The rise and rise of late stage scaleups

14 April, 2022 | insight

Just into the second quarter of the year and 2022 is already shaping up to be broadly a high performing year in terms of investment into growth companies. To put a spotlight on this article, it’s the emergence of the European scale-up ecosystem that has caught our attention.

 

Prior to 2021, a smaller proportion of Europe’s venture investment went to late-stage growth rounds. In 2021 a shift began to take place, with more significant amounts allocated to late-stage funding. Funding for those companies came from equity-led investment firms in the private capital markets and from a number of small-cap public listings where those scaleups could get access to public markets liquidity.

 

Let’s look at the numbers.

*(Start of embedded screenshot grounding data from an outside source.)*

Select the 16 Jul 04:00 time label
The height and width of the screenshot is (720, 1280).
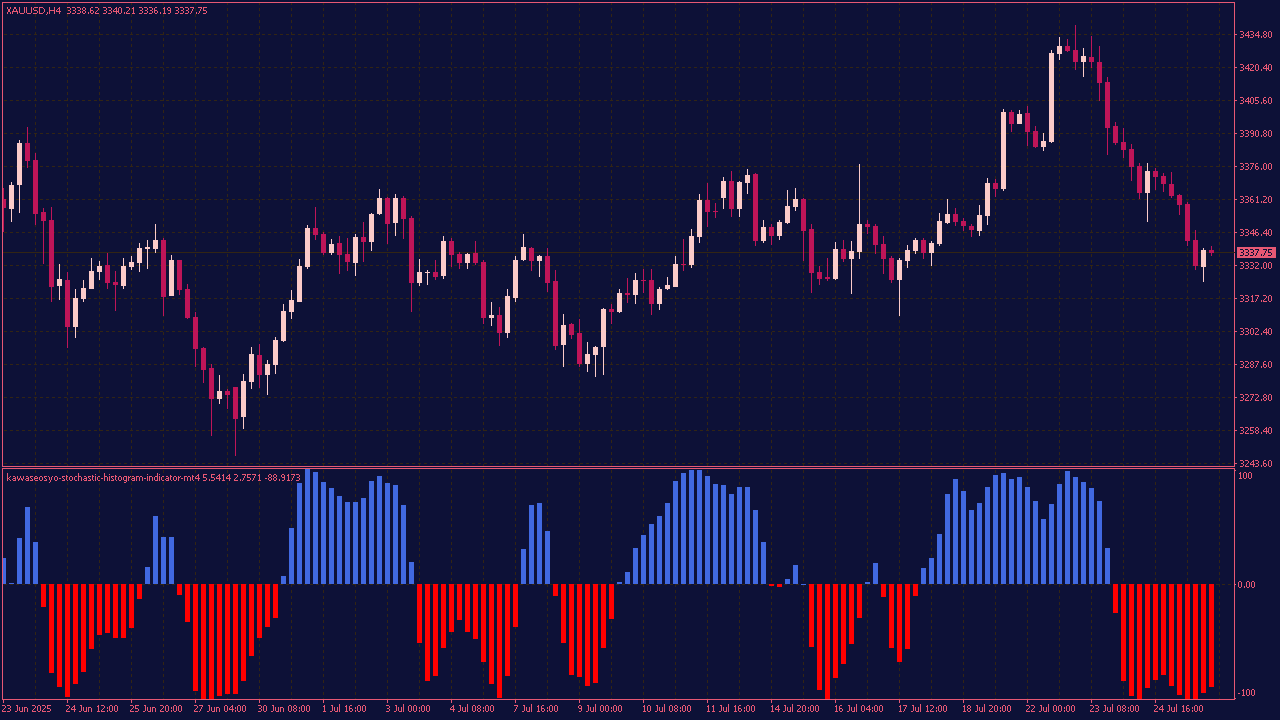tap(859, 709)

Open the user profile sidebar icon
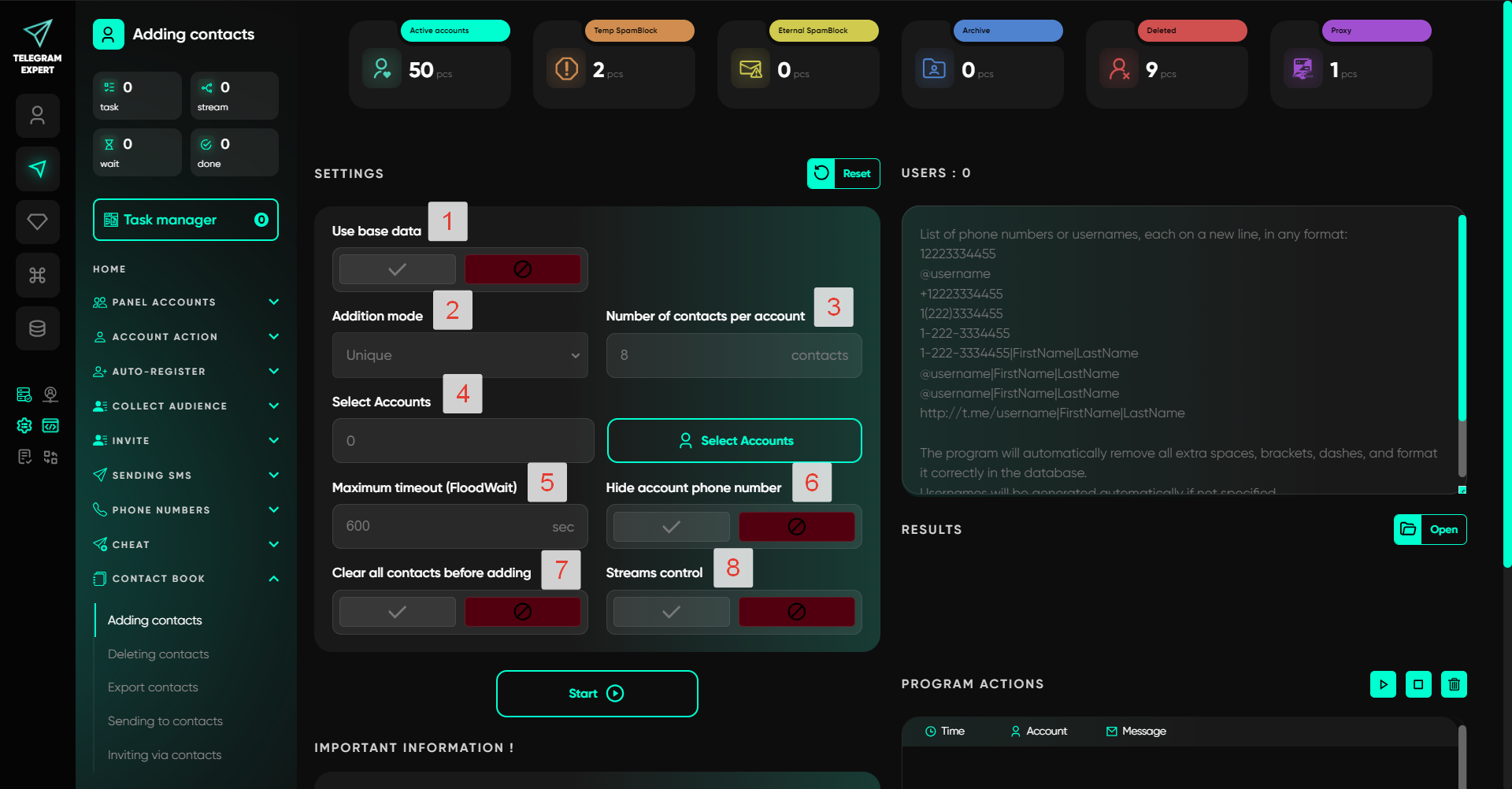[x=38, y=116]
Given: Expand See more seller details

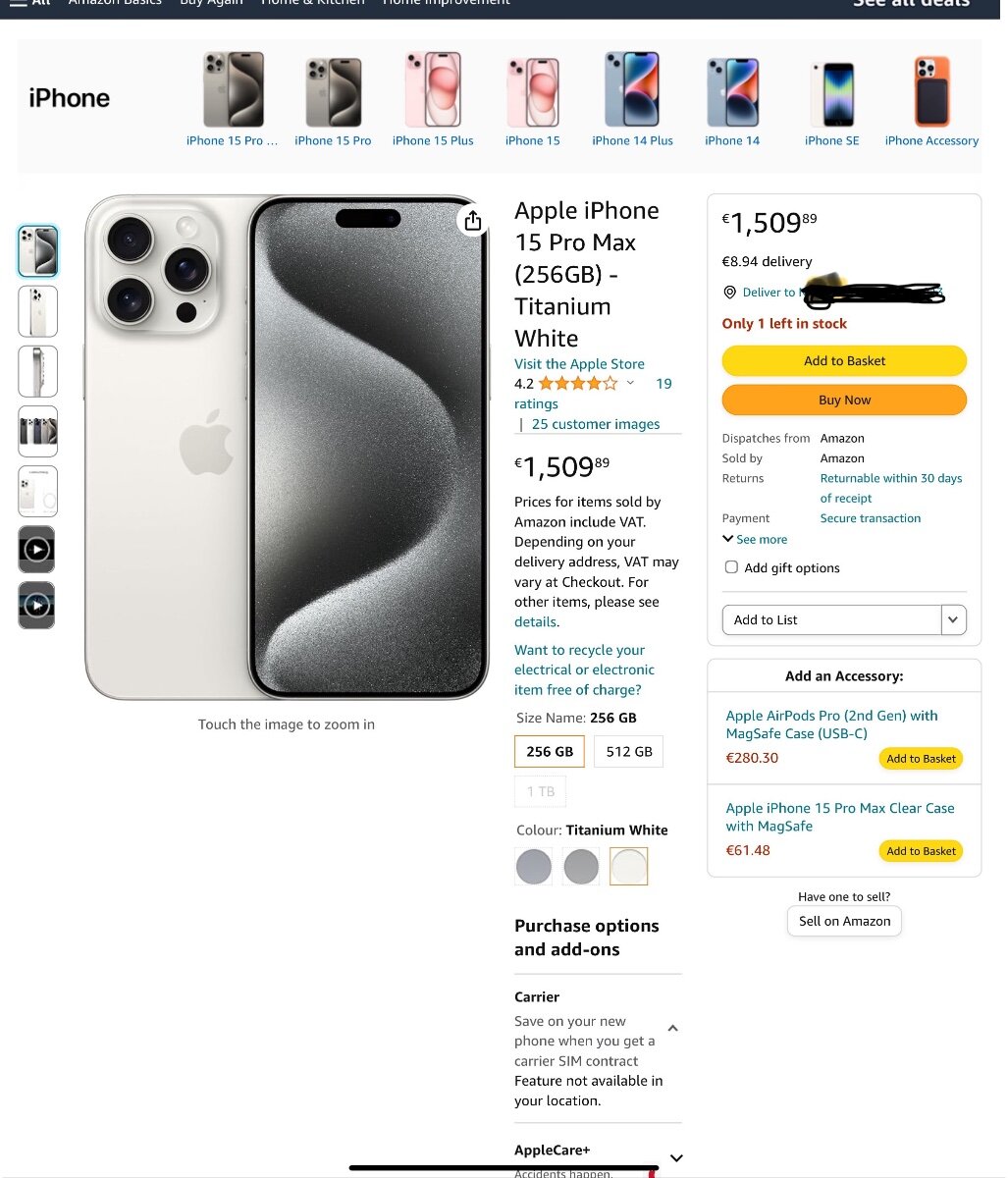Looking at the screenshot, I should pos(755,539).
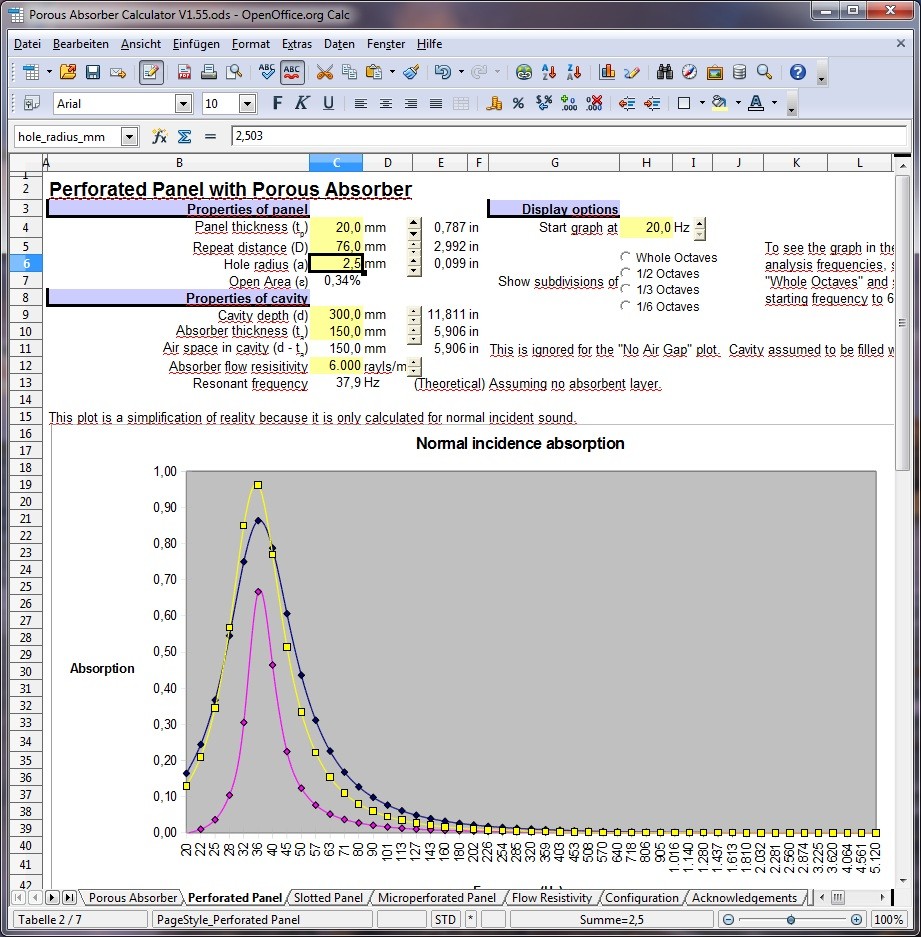
Task: Toggle AutoSpellcheck in the toolbar
Action: pos(292,72)
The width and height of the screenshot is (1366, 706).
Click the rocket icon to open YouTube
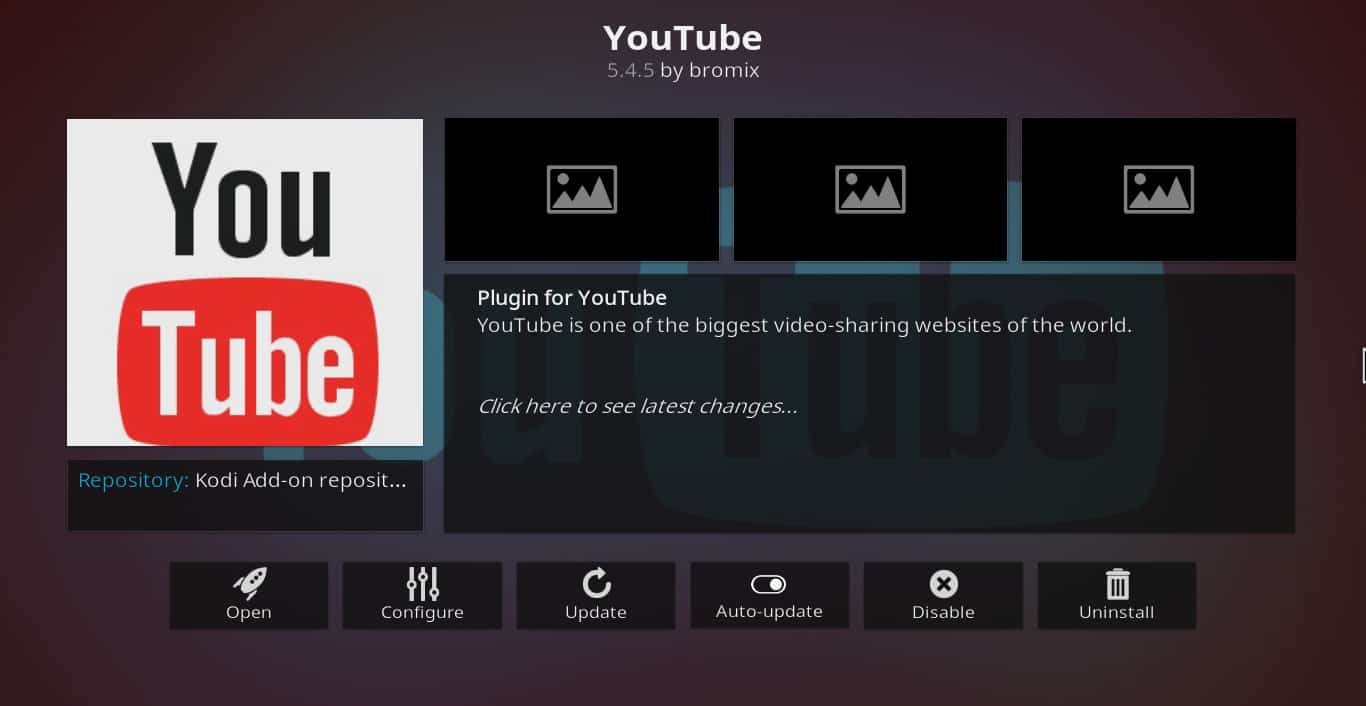248,584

Quarterly funding in Europe in 2020 ranged between USD$10 billion and $13 billion in each quarter. This trended upward through 2021 when it totalled $24.6 billion in the first quarter alone. 2022 is set to dwarf those numbers with venture investment already up by 21% on an annualised basis. Through our client portfolio alone we have seen offers of co-investment into companies in the EV, battery-tech, medical, and SAAS sectors to give a combined post-money value of more than $300m in private and public capital markets.

 

The six countries that led in scaleup funding over last quarter are the UK at the forefront with France, Germany, the Netherlands, Switzerland and Spain also showcasing support for stellar growth companies.

 

At a global level capital flows into VC backed companies in fact fell in the first quarter, but in Europe the picture was quite different with scale-ups receiving more investment on both an annual and quarter-over-quarter basis.  Europe is a growing venture market with an increasing number of high-performing scaleup companies, and clearly those businesses that prove their revenue model and their market fit are attracting the bulk of funding in 2022. The message is clear, where there’s traction money will follow.